Allo stesso tempo, due forze reattive al pluralismo moderno si sono sviluppate: una destra nazionalista dura e una sinistra radicale illiberale. Si presentano come opposte, ma sono unite dall’ossessione per la politica identitaria e da un sogno di uniformità, in cui idee e culture alternative sono percepite come minacce.
DONALD TRUMP - DITTATORE - THE ATLANTIC
Per anni, la sinistra illiberale ha cercato di silenziare le voci dissidenti nei campus e nei programmi accademici. Ora il movimento trumpiano cerca di imporre la propria ortodossia, minacciando università, studi legali e media con il potere governativo.
[…]
Le grandi civiltà, insegna la storia, non finiscono per destino o vecchiaia. Finiscono — o si rinnovano — per scelta, come quando la Cina dei Song perse tutta la metà settentrionale sotto gli invasori nel 1127, ma costruì una nuova capitale, puntò sull’apertura e l’innovazione e divenne più prospera che mai. O come quando l’Europa, dopo le devastazioni del XX secolo, scelse lo scambio pacifico e istituzioni comuni invece del conflitto.
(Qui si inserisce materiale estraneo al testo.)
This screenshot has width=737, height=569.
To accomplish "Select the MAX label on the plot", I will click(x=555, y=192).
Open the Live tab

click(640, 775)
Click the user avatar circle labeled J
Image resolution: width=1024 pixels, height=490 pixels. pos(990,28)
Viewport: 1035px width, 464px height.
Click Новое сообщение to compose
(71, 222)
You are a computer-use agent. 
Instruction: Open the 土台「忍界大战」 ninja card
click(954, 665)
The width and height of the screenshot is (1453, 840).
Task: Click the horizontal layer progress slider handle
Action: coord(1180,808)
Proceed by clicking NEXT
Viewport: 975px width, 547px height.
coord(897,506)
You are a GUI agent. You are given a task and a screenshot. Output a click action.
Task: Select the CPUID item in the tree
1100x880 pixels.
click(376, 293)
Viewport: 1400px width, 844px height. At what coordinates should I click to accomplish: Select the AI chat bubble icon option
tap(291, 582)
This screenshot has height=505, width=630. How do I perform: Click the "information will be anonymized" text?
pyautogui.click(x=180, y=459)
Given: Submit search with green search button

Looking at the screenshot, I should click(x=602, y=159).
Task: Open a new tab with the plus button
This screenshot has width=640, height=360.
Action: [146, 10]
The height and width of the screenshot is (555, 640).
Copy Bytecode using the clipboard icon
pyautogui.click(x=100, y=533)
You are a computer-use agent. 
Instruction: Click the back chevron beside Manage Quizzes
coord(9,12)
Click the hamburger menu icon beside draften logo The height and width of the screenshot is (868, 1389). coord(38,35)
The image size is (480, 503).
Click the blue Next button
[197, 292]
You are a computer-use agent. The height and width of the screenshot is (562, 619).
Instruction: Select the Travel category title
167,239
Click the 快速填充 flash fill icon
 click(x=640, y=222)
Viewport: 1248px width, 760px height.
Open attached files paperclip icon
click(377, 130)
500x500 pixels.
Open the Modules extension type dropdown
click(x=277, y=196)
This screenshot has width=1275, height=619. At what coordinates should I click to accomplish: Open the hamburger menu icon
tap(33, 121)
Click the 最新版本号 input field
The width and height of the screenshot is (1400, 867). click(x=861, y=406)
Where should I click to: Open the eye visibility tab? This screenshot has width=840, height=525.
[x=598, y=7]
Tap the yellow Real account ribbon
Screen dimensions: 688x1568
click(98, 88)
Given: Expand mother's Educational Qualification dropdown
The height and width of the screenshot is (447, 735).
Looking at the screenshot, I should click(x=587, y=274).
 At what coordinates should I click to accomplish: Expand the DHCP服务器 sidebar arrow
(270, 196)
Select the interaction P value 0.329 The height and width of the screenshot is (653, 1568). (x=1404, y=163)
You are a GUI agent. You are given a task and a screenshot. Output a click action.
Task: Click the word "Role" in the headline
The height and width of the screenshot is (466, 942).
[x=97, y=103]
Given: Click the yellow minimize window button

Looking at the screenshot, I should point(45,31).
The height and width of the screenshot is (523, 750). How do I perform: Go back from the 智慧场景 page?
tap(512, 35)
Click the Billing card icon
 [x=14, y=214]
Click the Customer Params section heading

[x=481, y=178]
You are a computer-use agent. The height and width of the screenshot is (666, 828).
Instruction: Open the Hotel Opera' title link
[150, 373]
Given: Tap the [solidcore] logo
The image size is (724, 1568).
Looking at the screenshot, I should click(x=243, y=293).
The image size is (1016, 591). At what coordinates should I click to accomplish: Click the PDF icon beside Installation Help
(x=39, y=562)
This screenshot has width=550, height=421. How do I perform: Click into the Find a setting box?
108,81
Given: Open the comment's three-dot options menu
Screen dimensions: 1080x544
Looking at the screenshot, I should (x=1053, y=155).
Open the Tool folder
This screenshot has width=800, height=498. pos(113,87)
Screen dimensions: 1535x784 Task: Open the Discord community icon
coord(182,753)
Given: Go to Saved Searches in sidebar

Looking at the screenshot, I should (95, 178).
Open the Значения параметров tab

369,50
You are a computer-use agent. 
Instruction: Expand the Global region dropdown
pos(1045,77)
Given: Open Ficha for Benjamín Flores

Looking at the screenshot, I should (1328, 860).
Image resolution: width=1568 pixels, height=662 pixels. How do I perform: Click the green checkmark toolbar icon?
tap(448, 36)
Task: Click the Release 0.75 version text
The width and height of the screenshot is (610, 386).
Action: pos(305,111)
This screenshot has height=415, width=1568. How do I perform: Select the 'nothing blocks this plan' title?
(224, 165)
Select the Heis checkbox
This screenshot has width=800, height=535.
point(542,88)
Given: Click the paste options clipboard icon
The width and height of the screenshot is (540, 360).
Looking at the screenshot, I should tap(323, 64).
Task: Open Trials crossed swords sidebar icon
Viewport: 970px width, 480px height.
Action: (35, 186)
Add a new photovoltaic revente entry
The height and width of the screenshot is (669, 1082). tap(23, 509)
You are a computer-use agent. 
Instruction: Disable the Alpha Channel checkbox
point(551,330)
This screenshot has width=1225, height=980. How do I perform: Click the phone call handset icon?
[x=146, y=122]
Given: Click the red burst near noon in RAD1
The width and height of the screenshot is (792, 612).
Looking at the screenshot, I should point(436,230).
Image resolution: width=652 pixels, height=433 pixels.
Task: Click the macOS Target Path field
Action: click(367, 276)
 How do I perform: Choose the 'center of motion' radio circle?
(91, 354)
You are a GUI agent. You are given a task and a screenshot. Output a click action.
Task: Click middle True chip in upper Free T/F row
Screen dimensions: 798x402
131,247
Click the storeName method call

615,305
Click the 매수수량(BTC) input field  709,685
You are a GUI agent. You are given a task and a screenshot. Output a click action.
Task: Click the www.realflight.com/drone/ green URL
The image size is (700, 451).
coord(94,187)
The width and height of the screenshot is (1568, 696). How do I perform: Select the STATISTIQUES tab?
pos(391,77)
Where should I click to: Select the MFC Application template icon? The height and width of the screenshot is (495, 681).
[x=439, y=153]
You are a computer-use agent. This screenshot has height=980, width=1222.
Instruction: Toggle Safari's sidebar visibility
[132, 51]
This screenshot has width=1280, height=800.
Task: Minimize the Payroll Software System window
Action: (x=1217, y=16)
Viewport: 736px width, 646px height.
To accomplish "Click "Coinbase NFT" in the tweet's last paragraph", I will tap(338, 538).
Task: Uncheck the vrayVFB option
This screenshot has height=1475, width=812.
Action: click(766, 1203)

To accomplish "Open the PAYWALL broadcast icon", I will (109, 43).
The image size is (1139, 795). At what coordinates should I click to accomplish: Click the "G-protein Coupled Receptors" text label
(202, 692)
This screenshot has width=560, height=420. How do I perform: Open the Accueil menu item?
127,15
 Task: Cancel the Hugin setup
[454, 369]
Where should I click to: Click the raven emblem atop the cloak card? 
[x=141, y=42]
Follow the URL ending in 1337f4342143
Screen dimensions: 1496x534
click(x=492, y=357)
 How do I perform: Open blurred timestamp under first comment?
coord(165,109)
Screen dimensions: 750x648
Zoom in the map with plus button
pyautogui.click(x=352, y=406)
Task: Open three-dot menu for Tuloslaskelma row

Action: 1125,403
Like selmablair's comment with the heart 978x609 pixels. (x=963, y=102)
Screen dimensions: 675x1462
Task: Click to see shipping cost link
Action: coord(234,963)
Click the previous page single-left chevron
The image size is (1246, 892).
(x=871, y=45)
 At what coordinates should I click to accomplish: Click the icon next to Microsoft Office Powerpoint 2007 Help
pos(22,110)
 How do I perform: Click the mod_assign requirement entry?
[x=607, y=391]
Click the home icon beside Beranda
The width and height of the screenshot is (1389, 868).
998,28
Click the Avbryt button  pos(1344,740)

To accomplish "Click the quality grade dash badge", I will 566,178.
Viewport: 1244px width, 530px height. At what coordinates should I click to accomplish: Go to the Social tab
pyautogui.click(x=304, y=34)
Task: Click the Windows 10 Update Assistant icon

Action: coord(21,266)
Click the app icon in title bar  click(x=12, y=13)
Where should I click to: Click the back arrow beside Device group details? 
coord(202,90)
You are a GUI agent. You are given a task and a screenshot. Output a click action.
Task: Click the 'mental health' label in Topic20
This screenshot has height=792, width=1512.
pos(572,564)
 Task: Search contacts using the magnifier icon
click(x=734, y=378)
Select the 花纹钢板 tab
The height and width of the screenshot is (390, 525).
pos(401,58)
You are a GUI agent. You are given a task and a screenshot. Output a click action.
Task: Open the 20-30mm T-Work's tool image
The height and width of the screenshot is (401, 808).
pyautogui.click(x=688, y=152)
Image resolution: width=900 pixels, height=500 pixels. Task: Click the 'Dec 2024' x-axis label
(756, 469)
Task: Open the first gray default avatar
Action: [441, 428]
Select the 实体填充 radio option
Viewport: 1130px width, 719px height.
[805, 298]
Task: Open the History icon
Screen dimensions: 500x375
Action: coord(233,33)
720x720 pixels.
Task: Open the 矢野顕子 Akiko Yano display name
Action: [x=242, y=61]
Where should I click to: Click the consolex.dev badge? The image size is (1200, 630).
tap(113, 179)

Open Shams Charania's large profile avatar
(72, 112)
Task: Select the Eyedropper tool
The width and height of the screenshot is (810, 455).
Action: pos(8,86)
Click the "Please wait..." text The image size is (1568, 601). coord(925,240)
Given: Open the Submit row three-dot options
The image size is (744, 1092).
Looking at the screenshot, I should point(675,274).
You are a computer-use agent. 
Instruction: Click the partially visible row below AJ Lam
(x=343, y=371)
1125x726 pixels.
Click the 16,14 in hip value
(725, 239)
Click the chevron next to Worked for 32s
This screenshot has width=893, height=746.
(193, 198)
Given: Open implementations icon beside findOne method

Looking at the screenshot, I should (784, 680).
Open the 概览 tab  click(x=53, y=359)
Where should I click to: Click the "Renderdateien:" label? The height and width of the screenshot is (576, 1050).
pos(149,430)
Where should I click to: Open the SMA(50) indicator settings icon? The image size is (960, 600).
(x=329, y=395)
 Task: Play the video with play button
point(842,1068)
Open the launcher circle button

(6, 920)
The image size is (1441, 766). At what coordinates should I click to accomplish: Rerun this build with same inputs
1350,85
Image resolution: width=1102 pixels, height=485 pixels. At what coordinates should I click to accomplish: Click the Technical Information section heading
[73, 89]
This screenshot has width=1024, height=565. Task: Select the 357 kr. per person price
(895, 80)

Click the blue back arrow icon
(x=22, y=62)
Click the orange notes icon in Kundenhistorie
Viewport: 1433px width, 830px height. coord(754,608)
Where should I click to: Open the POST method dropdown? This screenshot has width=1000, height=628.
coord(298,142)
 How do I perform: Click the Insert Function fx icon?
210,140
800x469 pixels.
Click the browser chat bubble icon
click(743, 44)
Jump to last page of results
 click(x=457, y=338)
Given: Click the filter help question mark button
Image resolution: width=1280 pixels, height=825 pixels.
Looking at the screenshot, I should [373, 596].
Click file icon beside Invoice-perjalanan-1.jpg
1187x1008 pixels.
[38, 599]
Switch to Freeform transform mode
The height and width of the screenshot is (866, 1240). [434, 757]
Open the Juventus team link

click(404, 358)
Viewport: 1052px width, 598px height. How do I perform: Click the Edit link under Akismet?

Gli Stati Uniti conservano punti di forza unici. Hanno tribunali indipendenti e media in gran parte liberi. Godono di una relativa sicurezza geopolitica. Avvicinandosi al 250° anniversario della nazione, dovremmo ricordare le parole di Abraham Lincoln, secondo cui nessun nemico esterno potrebbe, con la forza, bere un sorso d’acqua dal fiume Ohio. “Se la distruzione sarà il nostro destino,” disse, “dovremo esserne noi stessi autori e artefici. Come nazione di uomini liberi, dobbiamo vivere per sempre — o morire per suicidio.”